What if the putative president is not even a U.S. citizen, much less a natural born Citizen, as the Constitution requires?
What legally admissible evidence do the American people have that Barack Obama is, in fact, a U.S. citizen, or that he is eligible to serve in the office of president?
If we cannot get such evidence from you, Judge Carter, and Congress will not get it, and Obama will not provide it, where do we get it?
What if the election process which put this man’s purported election before the Electoral College was characterized by massive election fraud to a degree never before seen in this country?
What if the members of Congress, who ratified the results of the Electoral College vote, failed to fulfill their constitutional duty to verify that the person elected to the office of president was constitutionally eligible to serve?
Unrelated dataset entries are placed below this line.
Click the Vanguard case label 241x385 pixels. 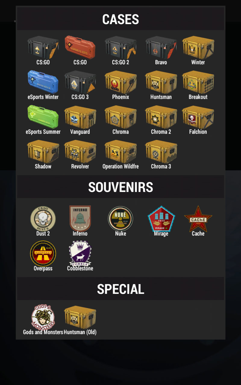pos(80,132)
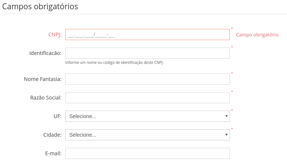Click the Razão Social label

(46, 98)
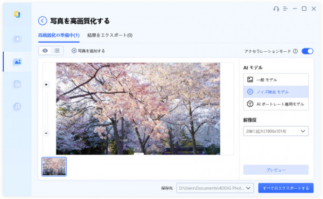Click the info icon beside アクセラレーションモード
Viewport: 323px width, 199px height.
296,51

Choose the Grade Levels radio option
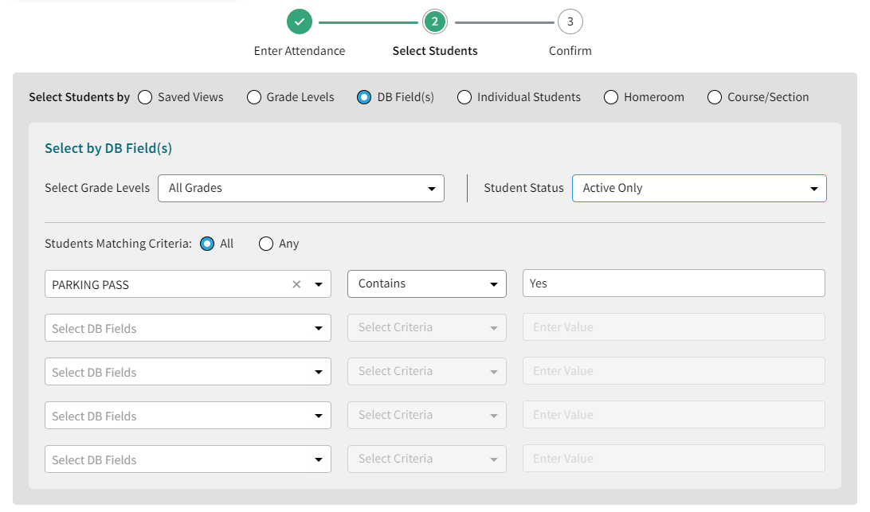point(253,97)
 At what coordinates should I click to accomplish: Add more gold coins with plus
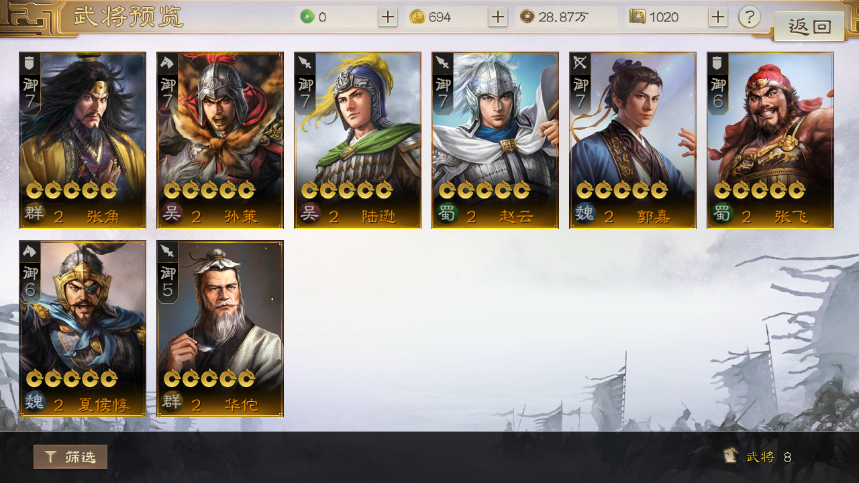point(497,17)
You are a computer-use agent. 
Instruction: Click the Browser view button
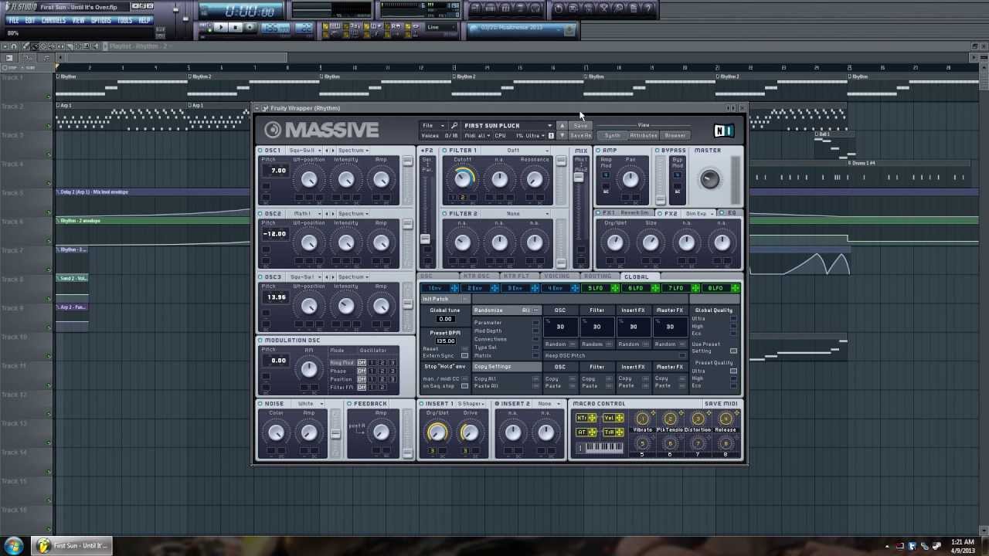[675, 135]
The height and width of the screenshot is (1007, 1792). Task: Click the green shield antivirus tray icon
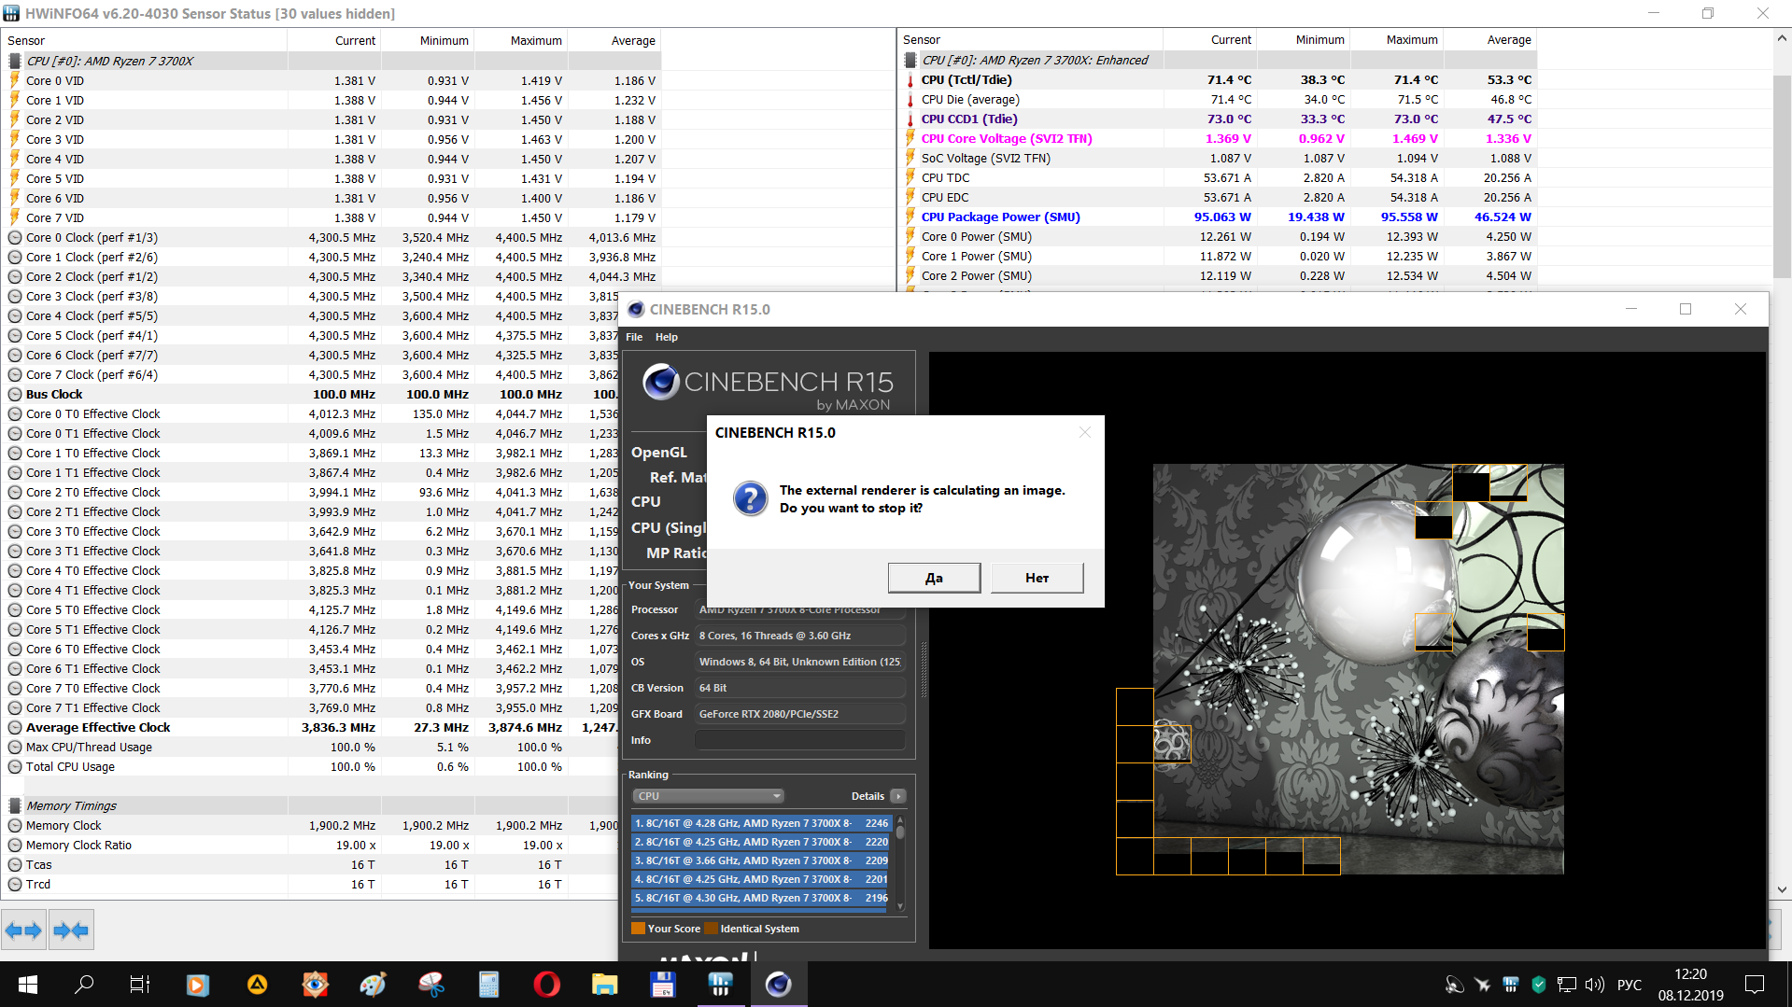point(1538,985)
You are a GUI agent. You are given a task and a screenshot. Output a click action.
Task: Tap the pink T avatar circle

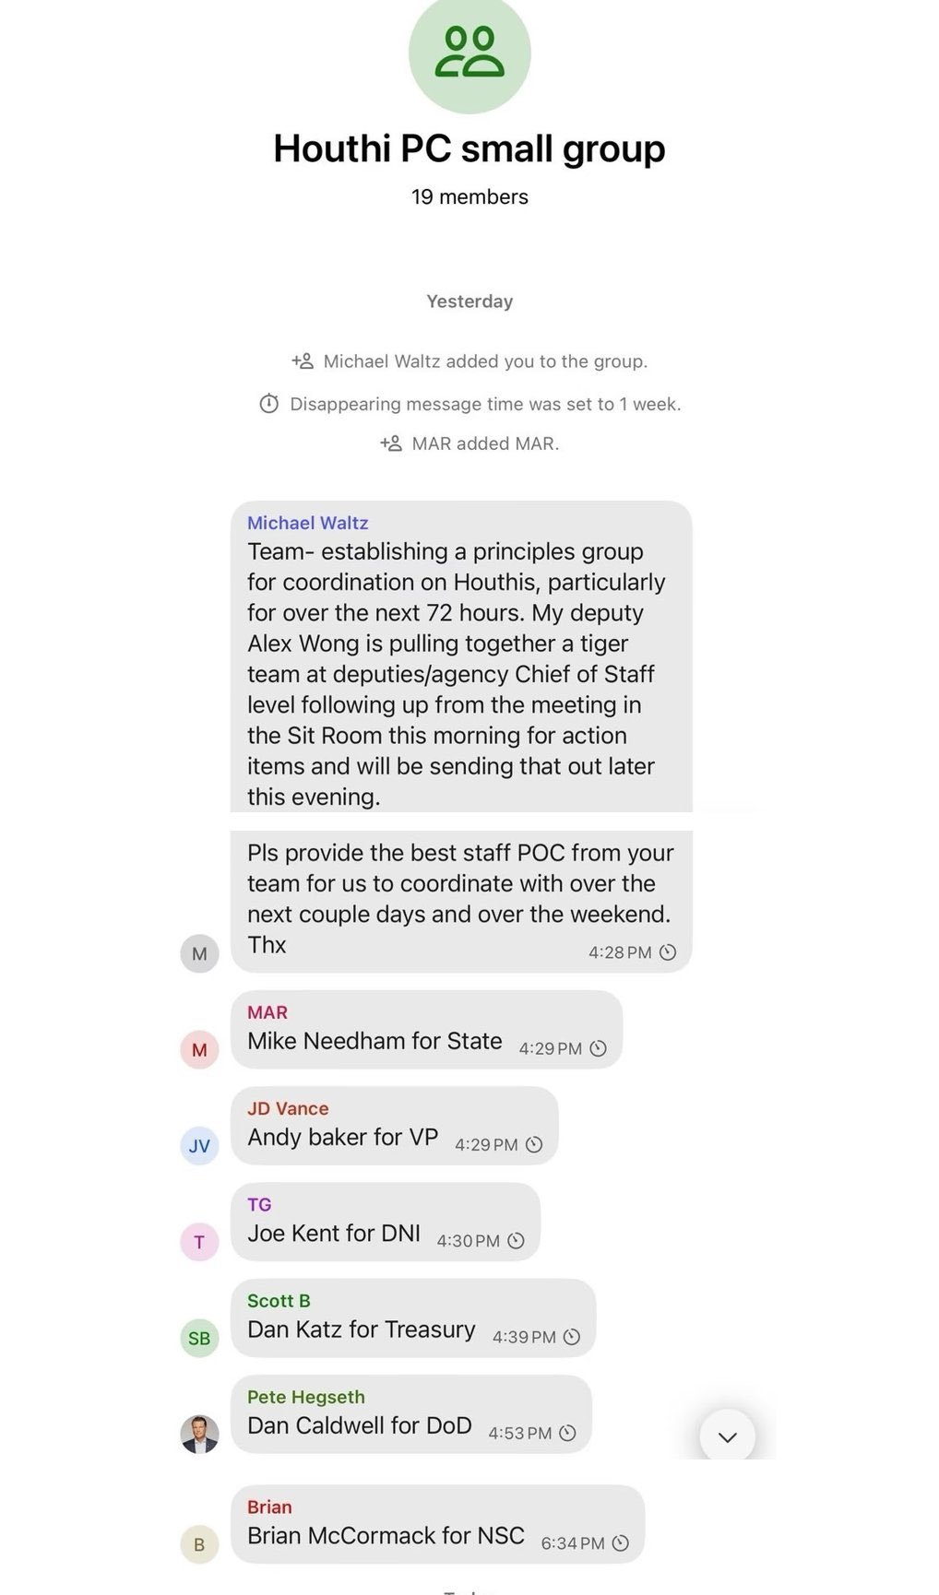(199, 1242)
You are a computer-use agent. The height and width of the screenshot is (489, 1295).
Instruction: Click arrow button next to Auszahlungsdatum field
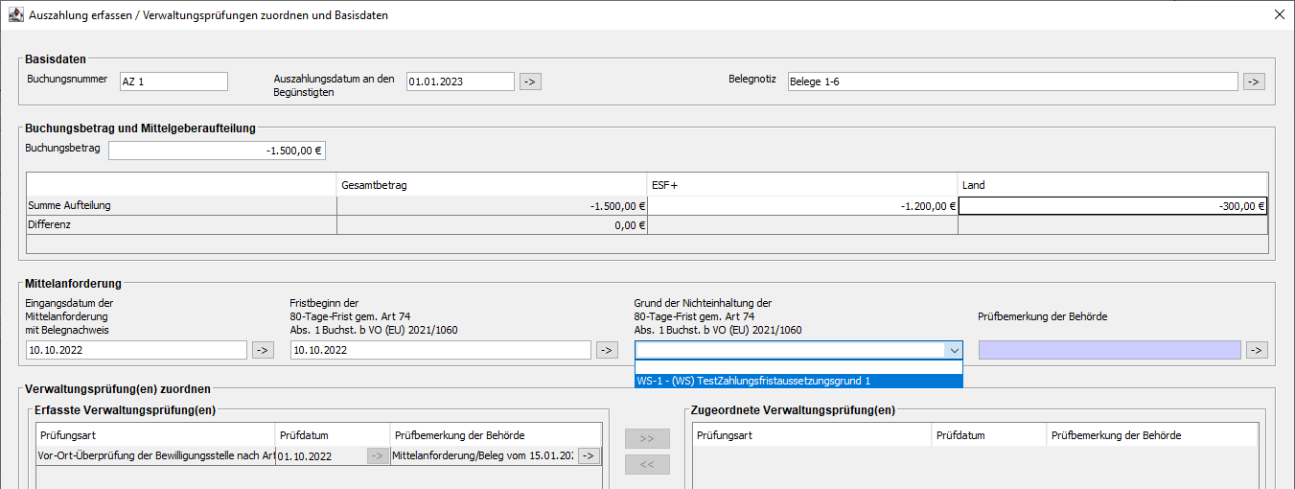(x=530, y=82)
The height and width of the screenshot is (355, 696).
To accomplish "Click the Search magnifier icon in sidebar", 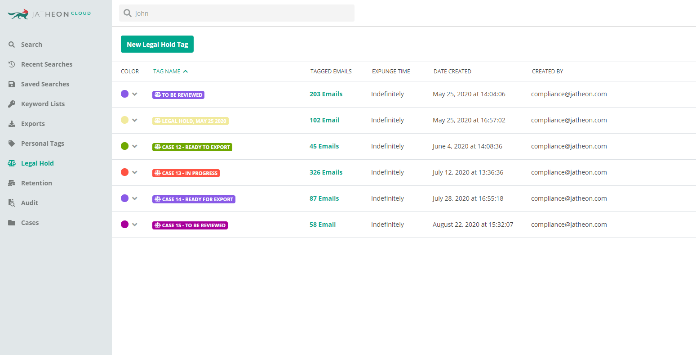I will (12, 45).
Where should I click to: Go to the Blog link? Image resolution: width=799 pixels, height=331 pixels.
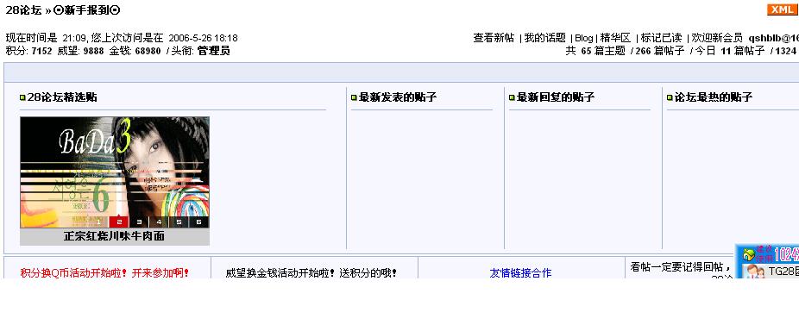584,38
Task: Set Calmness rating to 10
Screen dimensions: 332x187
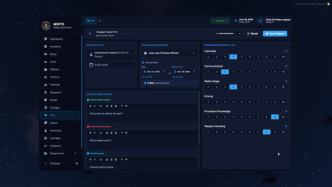Action: pos(283,57)
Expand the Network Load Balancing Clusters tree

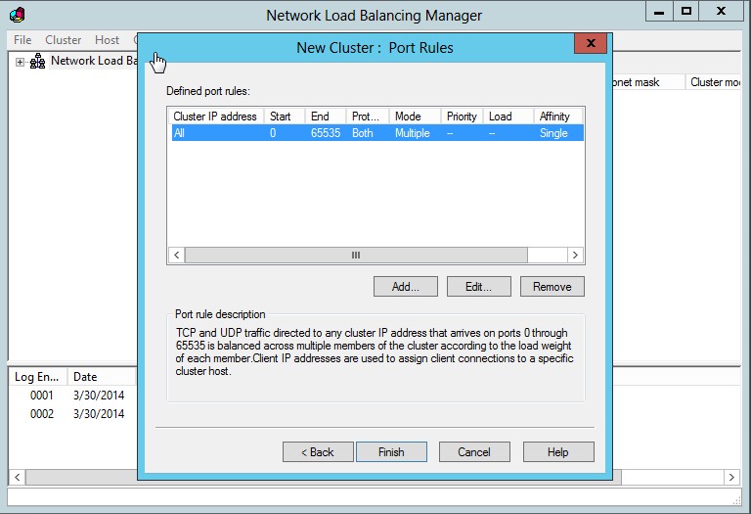click(x=20, y=61)
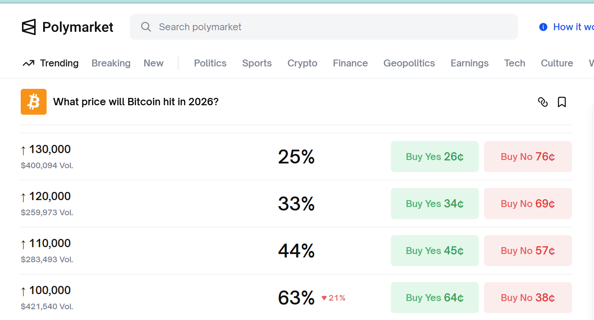Go to the Breaking tab
The height and width of the screenshot is (320, 594).
[x=111, y=63]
What if the sixty-nine million people who voted for Barack Obama believed, in error, that he was actually eligible to serve as president according to the Constitution when they voted for him, as they were assured by those functionaries of the Obama campaign who presented only forged documents on the internet as proof of such eligibility?
And finally, Judge Carter, how do you square your ruling with the words of Justice Marshall in Marbury v. Madison:
The Government of the United States has been emphatically termed a government of laws, and not of men. It will certainly cease to deserve this high appellation if the laws furnish no remedy for the violation of a vested legal right.
I ask you, sir – if Article II of the United States Constitution sets forth certain unequivocal and indisputable requirements to serve in the office of president, do those requirements not imply the existence of a “vested legal right” of the people to have a constitutionally-qualified president”?
And if the person elected to that office has not only failed to demonstrate conformance with those requirements, but has refused to do so;
And if the Congress refuses to act to resolve this controversy;
And if the courts repeatedly refuse to hear cases brought before them which seek a remedy for this violation of the vested legal right of the people to have a constitutionally-qualified president on the grounds of the “mere technicalities” you cite, then:
Where, sir, do the people go to find a remedy in the law to their inability to enforce their vested legal right to a constitutionally-qualified president?
And more importantly, does the government of the United States remain a government of laws and not of men, as it was described by Justice Marshall, or has our government ceased to deserve this high appellation?